Let's come back and try this out. I will show you in the console that, indeed if I do type votes bracket Mario and then comma space to say I want all columns, but only the row associated with the name Mario, well, I'll get back a single row from this data frame that includes Mario's votes. So if I can do this at least in my console now with particular names, I bet I could do it in my for loop where candidate will stand in for any given candidate's name. First it will be Mario, then it will be Peach, then it will be Bowser on each successive iteration. 

So to subset this data, I could use votes, the data frame's name, followed by brackets, followed by the row name, in this case candidate on each iteration, updating, and then comma space, saying I want all columns for whatever row corresponds to this candidate's name, on whatever iteration is that we're on. 

So now that I have this working for me, I could probably put this into the function sum to get back the total number of votes across all the columns. If you give sum a data frame of one row, it will sum up all the values in that given row. OK, so now I seem to have the sum for each candidate's votes, but I still need some place to store it to look at it later. So one thing I could do is make this object called total votes, just like this. But what's the problem now? 

If I were to run this code top to bottom, what might I lose? And a question here is, what might the value of total votes be if I were to look at it at the very end of my loop? Any ideas here? Why can't I just leave my code like this, and what might be the last value of total votes, do you think? 

AUDIENCE: OK, the last value will be the sum of votes of the last candidate, the last one. 

CARTER ZENKE: Yeah, the last candidate that we have in our list would be the final value of total votes.
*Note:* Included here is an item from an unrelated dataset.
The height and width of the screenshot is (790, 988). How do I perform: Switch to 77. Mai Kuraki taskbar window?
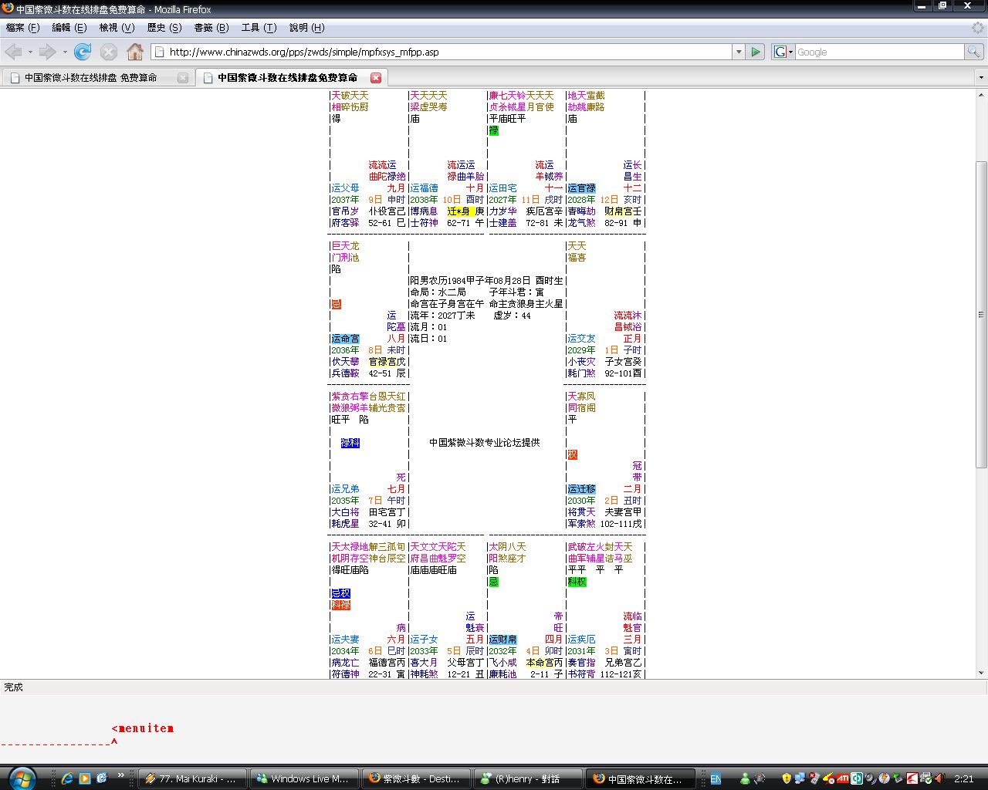coord(193,778)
So let's actually test this out. If I go back to my RStudio here-- and why don't I run this code by clicking source? And now let me check on the value of total votes, just like this. Well, total votes seems to be 120. Who had 120 votes? Seems like it was Bowser. But why is total votes equal to Bowser's total votes? 
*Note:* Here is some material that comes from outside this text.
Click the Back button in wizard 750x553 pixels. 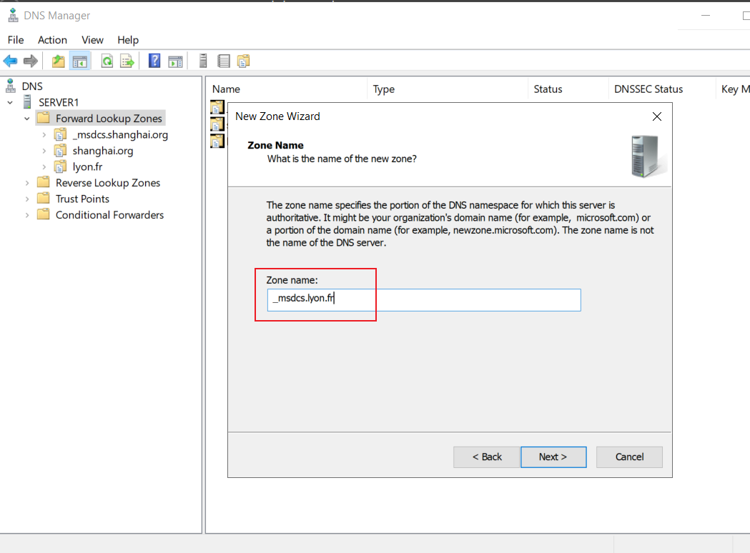[x=486, y=457]
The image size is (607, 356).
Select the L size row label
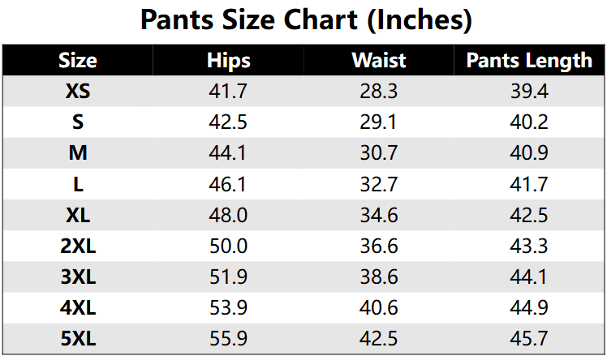(x=78, y=185)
Well, let's think about this going top to bottom through our loop. First, candidate is equal to Mario, and we'll subset our data frame to find Mario's votes. We'll sum those up across all the columns and store it now in total votes. But then we'll go on to the next iteration. Candidates will next be Peach, and we'll subset our data frame to find Peach's votes, sum them across all the columns, and effectively overwrite Mario's votes with Peach's. 
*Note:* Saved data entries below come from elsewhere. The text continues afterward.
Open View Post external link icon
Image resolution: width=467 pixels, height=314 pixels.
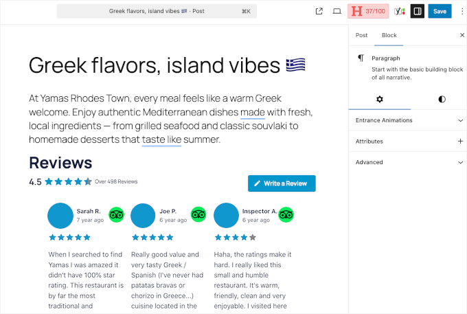(319, 11)
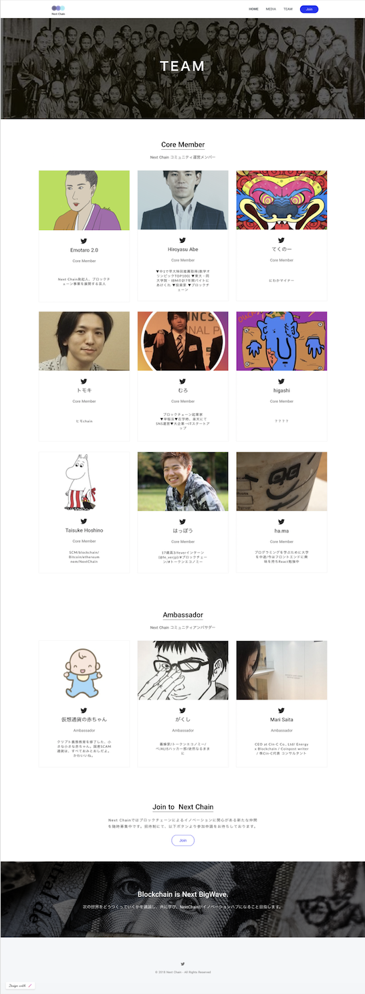Open Hiroyasu Abe's Twitter icon

pos(183,240)
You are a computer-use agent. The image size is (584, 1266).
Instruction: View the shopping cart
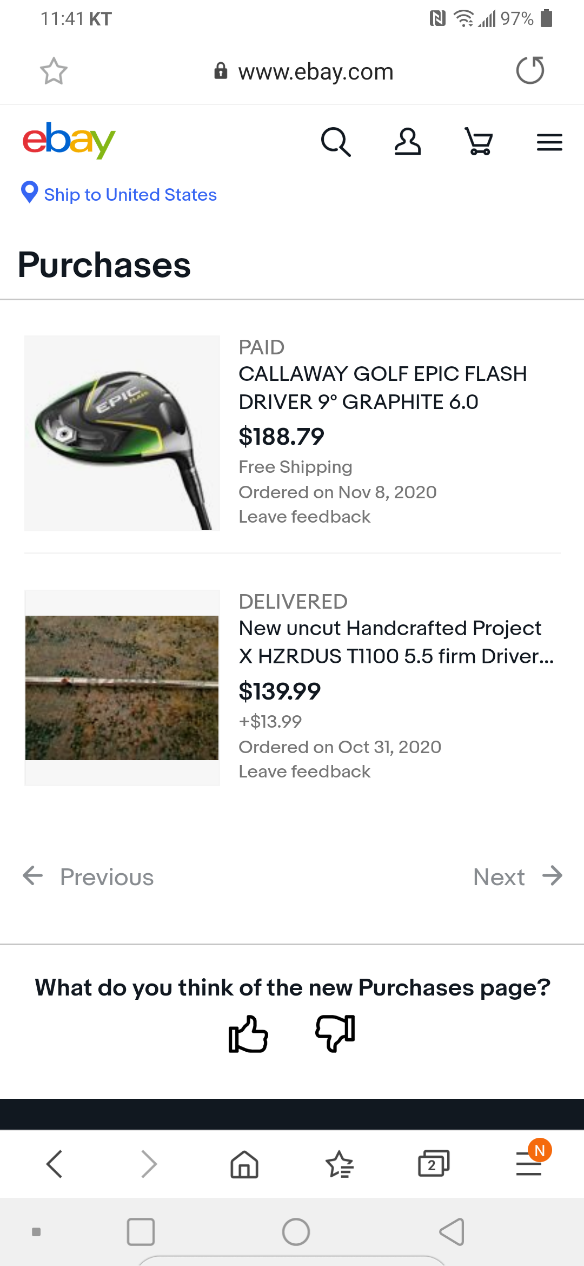tap(479, 142)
So now total votes is Peach's total votes. But then when Bowser comes along, well, Bowser will also overwrite Peach's votes. At the end of our loop, what do we have? Well, only one candidate's votes, and not all of them. So it seems like we need some way of making a vector of these actual total votes, and we could do that using some new syntax in R. 

One thing I could do is initially make an empty vector, just like this, total votes, and set it equal to this, C followed by some parentheses. This is that same C function we saw earlier, but it means the empty vector. Nothing, at least at first. And then in my loop I bet we could add to this vector so we get back at the end not any single candidate's votes, but a whole vector of their votes. 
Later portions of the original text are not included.